Record set Start Marker

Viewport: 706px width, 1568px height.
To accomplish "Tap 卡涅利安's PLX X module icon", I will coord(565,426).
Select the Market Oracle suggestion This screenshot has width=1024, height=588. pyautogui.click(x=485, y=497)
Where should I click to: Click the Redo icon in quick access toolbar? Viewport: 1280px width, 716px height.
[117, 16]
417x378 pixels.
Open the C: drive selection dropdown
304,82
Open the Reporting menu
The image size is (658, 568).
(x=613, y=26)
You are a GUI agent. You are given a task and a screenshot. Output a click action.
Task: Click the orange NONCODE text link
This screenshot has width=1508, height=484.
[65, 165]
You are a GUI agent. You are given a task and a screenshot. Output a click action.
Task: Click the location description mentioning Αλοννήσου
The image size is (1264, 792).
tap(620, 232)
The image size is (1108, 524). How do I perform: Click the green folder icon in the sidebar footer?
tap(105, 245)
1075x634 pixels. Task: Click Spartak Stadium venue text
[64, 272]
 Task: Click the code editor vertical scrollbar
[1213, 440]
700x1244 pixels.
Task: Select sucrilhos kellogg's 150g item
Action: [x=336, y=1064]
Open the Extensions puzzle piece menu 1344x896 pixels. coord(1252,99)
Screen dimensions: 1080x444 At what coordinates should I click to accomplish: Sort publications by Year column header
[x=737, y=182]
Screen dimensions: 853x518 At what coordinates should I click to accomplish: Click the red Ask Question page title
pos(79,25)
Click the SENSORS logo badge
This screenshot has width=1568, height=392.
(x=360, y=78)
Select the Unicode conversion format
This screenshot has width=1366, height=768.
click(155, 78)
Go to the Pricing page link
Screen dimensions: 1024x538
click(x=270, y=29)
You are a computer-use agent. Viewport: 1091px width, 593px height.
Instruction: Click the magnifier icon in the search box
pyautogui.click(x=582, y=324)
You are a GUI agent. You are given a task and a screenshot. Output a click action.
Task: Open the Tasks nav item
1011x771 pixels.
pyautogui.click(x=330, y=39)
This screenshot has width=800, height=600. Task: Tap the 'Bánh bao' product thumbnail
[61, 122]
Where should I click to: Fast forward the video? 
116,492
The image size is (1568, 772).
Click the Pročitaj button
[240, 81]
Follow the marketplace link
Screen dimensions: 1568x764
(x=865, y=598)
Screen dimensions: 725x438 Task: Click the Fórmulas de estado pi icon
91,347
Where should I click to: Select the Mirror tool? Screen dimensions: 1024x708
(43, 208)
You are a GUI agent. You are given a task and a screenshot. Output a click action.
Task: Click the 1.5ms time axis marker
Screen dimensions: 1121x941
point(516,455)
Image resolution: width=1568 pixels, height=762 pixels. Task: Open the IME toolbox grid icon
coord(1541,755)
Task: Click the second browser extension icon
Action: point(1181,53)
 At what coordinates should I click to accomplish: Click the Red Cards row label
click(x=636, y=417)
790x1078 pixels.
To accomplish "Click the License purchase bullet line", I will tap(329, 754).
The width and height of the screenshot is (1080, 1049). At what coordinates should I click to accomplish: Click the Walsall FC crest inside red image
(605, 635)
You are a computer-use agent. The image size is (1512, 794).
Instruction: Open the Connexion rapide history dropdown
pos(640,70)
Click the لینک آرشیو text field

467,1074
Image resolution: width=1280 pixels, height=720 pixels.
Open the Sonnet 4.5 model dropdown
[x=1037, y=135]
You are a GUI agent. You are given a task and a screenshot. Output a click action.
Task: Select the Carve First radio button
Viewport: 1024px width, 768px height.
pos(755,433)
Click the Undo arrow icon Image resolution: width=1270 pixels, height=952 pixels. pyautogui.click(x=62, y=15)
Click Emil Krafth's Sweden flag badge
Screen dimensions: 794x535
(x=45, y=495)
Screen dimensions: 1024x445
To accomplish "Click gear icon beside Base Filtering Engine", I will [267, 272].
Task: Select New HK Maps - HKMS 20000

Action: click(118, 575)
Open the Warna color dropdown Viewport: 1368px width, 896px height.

Record set End Marker

Every line of the data must be reproduced exactly.

Viewport: 706px width, 1568px height.
To accomplish "Tap 卡涅利安's PLX X module icon", I will coord(565,426).
Select the Market Oracle suggestion This screenshot has width=1024, height=588. pyautogui.click(x=485, y=497)
Where should I click to: Click the Redo icon in quick access toolbar? Viewport: 1280px width, 716px height.
[117, 16]
417x378 pixels.
Open the C: drive selection dropdown
304,82
Open the Reporting menu
The image size is (658, 568).
(x=613, y=26)
You are a GUI agent. You are given a task and a screenshot. Output a click action.
Task: Click the orange NONCODE text link
This screenshot has width=1508, height=484.
[65, 165]
You are a GUI agent. You are given a task and a screenshot. Output a click action.
Task: Click the location description mentioning Αλοννήσου
The image size is (1264, 792).
tap(620, 232)
The image size is (1108, 524). How do I perform: Click the green folder icon in the sidebar footer?
tap(105, 245)
1075x634 pixels. Task: Click Spartak Stadium venue text
[64, 272]
 Task: Click the code editor vertical scrollbar
[1213, 440]
700x1244 pixels.
Task: Select sucrilhos kellogg's 150g item
Action: [x=336, y=1064]
Open the Extensions puzzle piece menu 1344x896 pixels. coord(1252,99)
Screen dimensions: 1080x444 At what coordinates should I click to accomplish: Sort publications by Year column header
[x=737, y=182]
Screen dimensions: 853x518 At what coordinates should I click to accomplish: Click the red Ask Question page title
pos(79,25)
Click the SENSORS logo badge
This screenshot has width=1568, height=392.
(x=360, y=78)
Select the Unicode conversion format
This screenshot has width=1366, height=768.
click(155, 78)
Go to the Pricing page link
Screen dimensions: 1024x538
click(x=270, y=29)
You are a computer-use agent. Viewport: 1091px width, 593px height.
Instruction: Click the magnifier icon in the search box
pyautogui.click(x=582, y=324)
You are a GUI agent. You are given a task and a screenshot. Output a click action.
Task: Open the Tasks nav item
1011x771 pixels.
pyautogui.click(x=330, y=39)
This screenshot has width=800, height=600. Task: Tap the 'Bánh bao' product thumbnail
[61, 122]
Where should I click to: Fast forward the video? 
116,492
The image size is (1568, 772).
Click the Pročitaj button
[240, 81]
Follow the marketplace link
Screen dimensions: 1568x764
(x=865, y=598)
Screen dimensions: 725x438 Task: Click the Fórmulas de estado pi icon
91,347
Where should I click to: Select the Mirror tool? Screen dimensions: 1024x708
(43, 208)
You are a GUI agent. You are given a task and a screenshot. Output a click action.
Task: Click the 1.5ms time axis marker
Screen dimensions: 1121x941
point(516,455)
Image resolution: width=1568 pixels, height=762 pixels. Task: Open the IME toolbox grid icon
coord(1541,755)
Task: Click the second browser extension icon
Action: point(1181,53)
 At what coordinates should I click to accomplish: Click the Red Cards row label
click(x=636, y=417)
790x1078 pixels.
To accomplish "Click the License purchase bullet line", I will tap(329, 754).
The width and height of the screenshot is (1080, 1049). At what coordinates should I click to accomplish: Click the Walsall FC crest inside red image
(605, 635)
You are a computer-use agent. The image size is (1512, 794).
Instruction: Open the Connexion rapide history dropdown
pos(640,70)
Click the لینک آرشیو text field

467,1074
Image resolution: width=1280 pixels, height=720 pixels.
Open the Sonnet 4.5 model dropdown
[x=1037, y=135]
You are a GUI agent. You are given a task and a screenshot. Output a click action.
Task: Select the Carve First radio button
Viewport: 1024px width, 768px height.
pos(755,433)
Click the Undo arrow icon Image resolution: width=1270 pixels, height=952 pixels. pyautogui.click(x=62, y=15)
Click Emil Krafth's Sweden flag badge
Screen dimensions: 794x535
(x=45, y=495)
Screen dimensions: 1024x445
To accomplish "Click gear icon beside Base Filtering Engine", I will [267, 272].
Task: Select New HK Maps - HKMS 20000

Action: click(118, 575)
Open the Warna color dropdown Viewport: 1368px width, 896px height.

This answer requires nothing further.